• _Problem requirements_
As the output, give exactly the lines that run from the one with "Click the ci_uart_init function name in code" through the end of the records below, and omit pictures.

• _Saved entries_
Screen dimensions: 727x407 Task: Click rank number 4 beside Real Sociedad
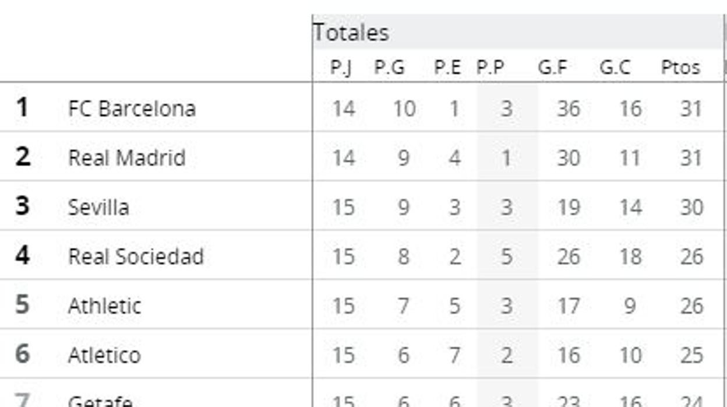[x=22, y=255]
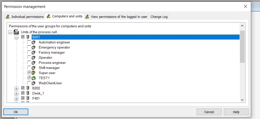
Task: Click the WebClientUser group icon
Action: 33,83
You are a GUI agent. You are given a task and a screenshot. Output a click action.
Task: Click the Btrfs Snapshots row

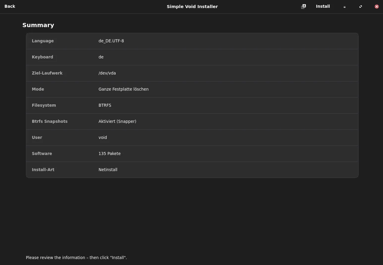(x=192, y=121)
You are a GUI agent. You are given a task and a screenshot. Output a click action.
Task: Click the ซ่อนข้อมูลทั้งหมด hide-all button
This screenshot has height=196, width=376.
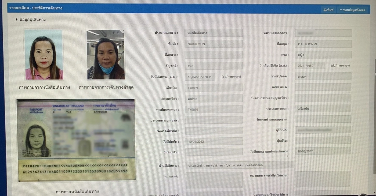pos(352,10)
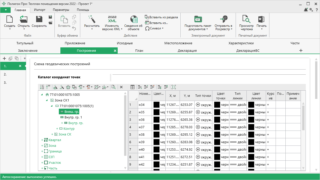Close the Построения tab

coord(115,51)
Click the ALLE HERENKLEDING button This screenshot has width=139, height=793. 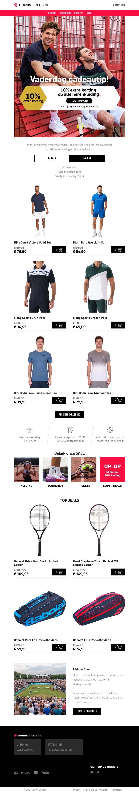(70, 415)
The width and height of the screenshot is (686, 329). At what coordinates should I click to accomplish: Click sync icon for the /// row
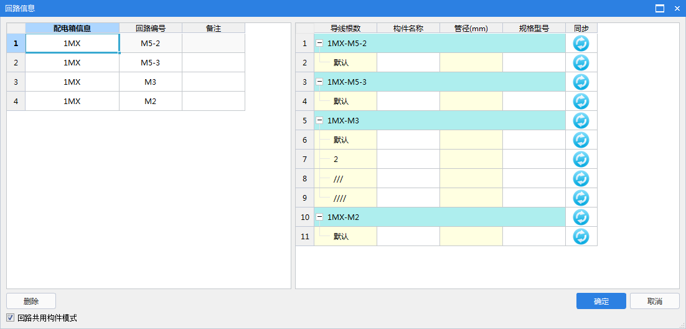(580, 179)
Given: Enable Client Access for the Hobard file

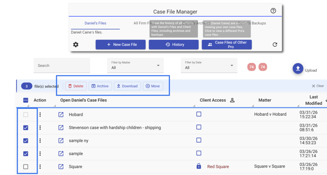Looking at the screenshot, I should click(199, 114).
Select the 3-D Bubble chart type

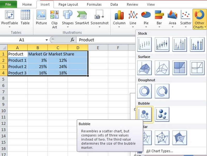coord(162,114)
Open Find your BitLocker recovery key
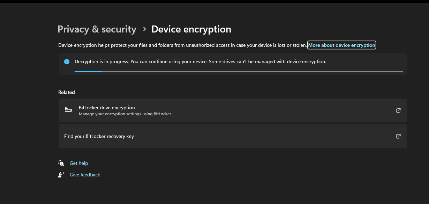 (99, 136)
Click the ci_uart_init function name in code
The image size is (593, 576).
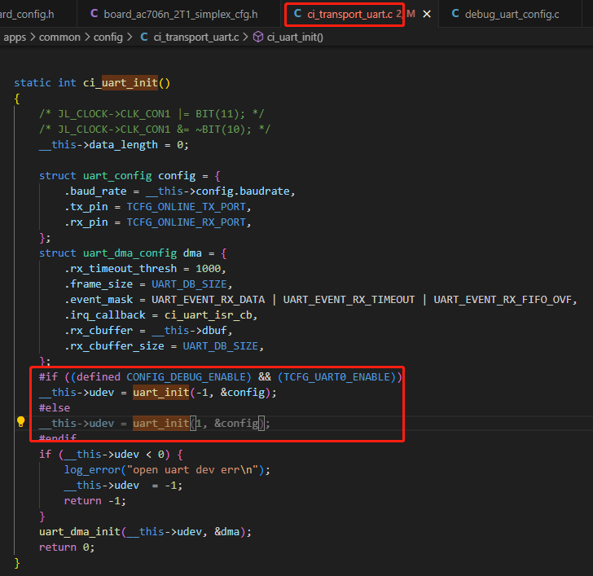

• _Task solution_
Click the ci_uart_init function name in code
The image size is (593, 576).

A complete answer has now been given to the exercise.